Di meja ada dua cangkir cokelat hangat. Aroma manis sedikit membantuku menenangkan diri. Barangkali gejolak emosi yang tadi menghantamku mulai memudar. Terlebih setelah menyesap cokelat hangat perlahan rasa dingin yang sempat menyergapku pun lenyap. (Sekadar informasi, bukan Kafka yang membuatkan cokelat hangat. Aku. AKU! Dia ternyata jauh dari tipikal jentelmen.)

Orang boleh menyebutku pengecut, tidak tahu malu, apa pun. Terserah. Aku hanya ingin hidup. Benar-benar hidup. Bukan sekadar menjalani setiap hari dalam rutinitas yang kemudian secara perlahan mematikan diriku dari dalam.

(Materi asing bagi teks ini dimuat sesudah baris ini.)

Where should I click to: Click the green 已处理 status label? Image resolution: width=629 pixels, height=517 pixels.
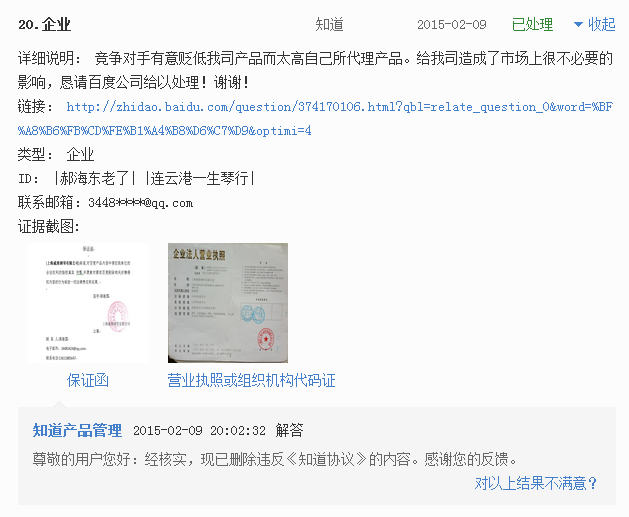coord(532,25)
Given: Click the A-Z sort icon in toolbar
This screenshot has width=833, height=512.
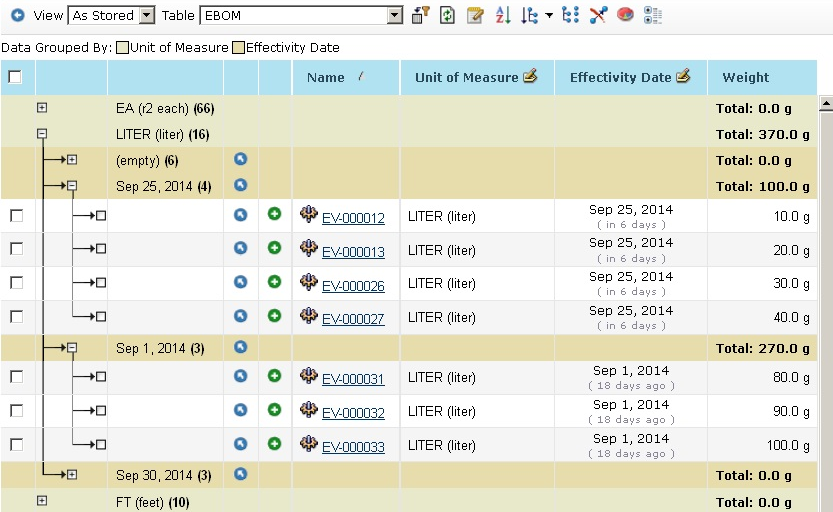Looking at the screenshot, I should [x=502, y=16].
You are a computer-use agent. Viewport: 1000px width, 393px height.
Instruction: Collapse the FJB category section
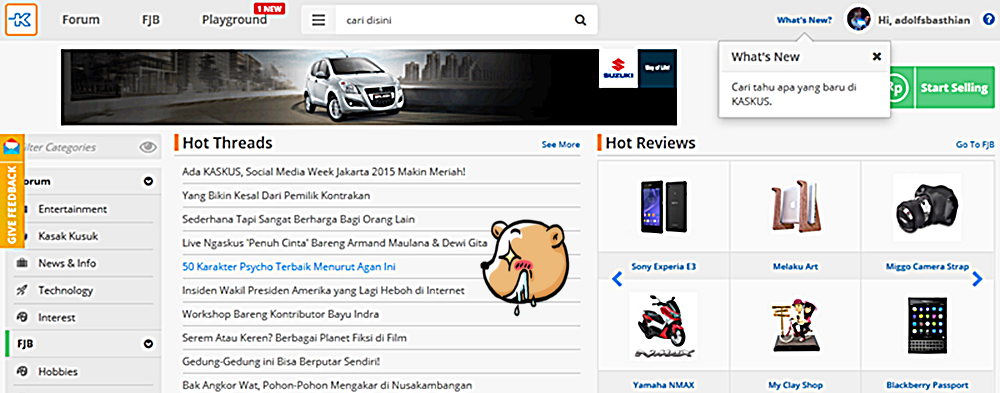pyautogui.click(x=149, y=344)
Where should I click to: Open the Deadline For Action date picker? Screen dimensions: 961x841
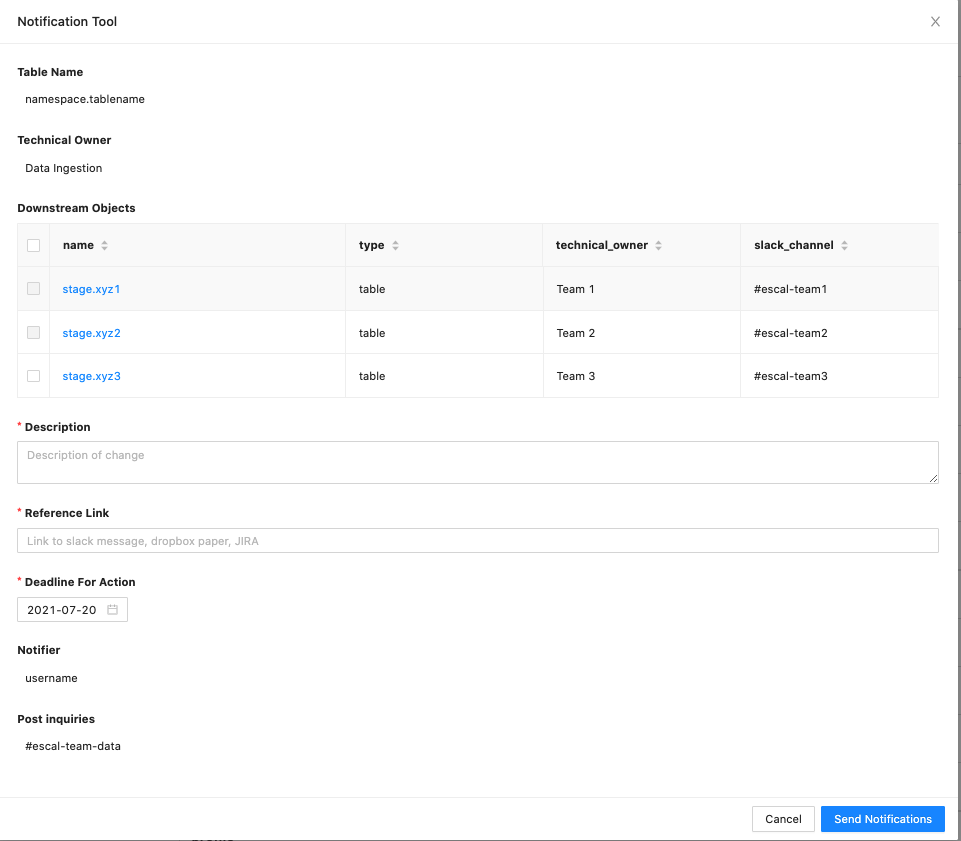click(62, 610)
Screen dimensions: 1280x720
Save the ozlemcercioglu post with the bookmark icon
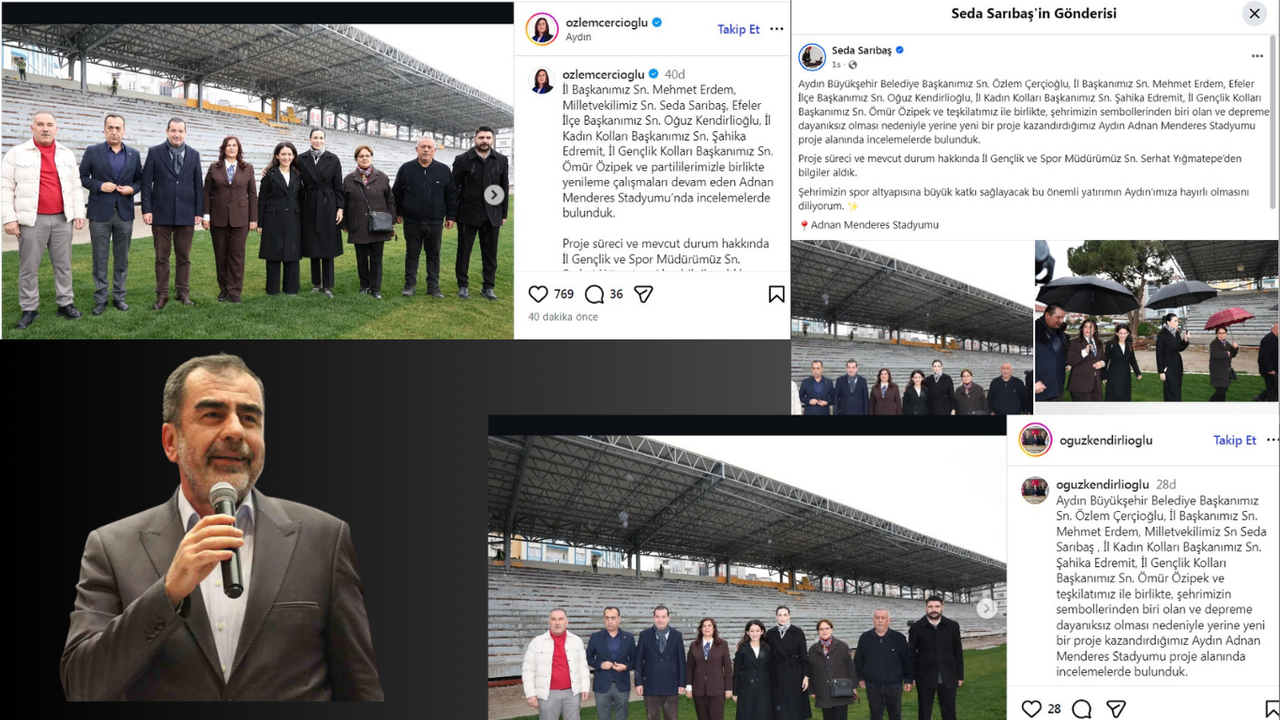[x=776, y=294]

Kehidupan yang kuinginkan hanya....

Aku ingin menjalani hidup tanpa perlu merisaukan kepentingan orang. Tidak masalah bila aku bukan putri seorang direktur perusahaan ternama. Tidak apa-apa andai aku tidak terlahir dengan paras jauh dari standar cantik. Sebab hidup bukan perkara itu saja, ‘kan? Ada banyak hal yang ingin kunikmati. Ingin makan odeng, ayam pedas di salah satu resto cepat saji terkenal, duduk di dalam kereta sembari menikmati pemandangan sawah, menyantap mi instan berkuah ... hal-hal semacam itu. Bahkan aku tidak keberatan menjalani masa sekolah asalkan tidak diburu biaya hidup. Belajar sambil memikirkan cara melunasi SPP dan sederet pembiayaan itu melelahkan.

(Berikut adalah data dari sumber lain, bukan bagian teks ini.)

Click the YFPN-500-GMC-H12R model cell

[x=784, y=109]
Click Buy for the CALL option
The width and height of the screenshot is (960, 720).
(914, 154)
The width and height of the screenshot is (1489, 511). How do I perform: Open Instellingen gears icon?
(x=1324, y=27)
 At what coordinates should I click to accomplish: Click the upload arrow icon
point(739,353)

Akan tetapi, hidup tidak seperti kantong ajaib milik Doraemon. Manusia dituangkan ke dalam mangkuk semesta, berlomba-lomba berenang menuju permukaan, dan kemudian merangkak keluar dari kubangan penderitaan.

[Kalau kamu sempat memikirkan mengenai filosofi hidup, maka aku sarankan cobalah merayu Target!]

Suara Tiga menggelegar, menyadarkanku dari lamunan. Aku menengok ke kanan dan kiri, coba mencari keberadaan kucing yang menjadi penanggung jawab isekai.

Nihil. Tidak ada siapa pun. Hanya ada aku dan Kafka.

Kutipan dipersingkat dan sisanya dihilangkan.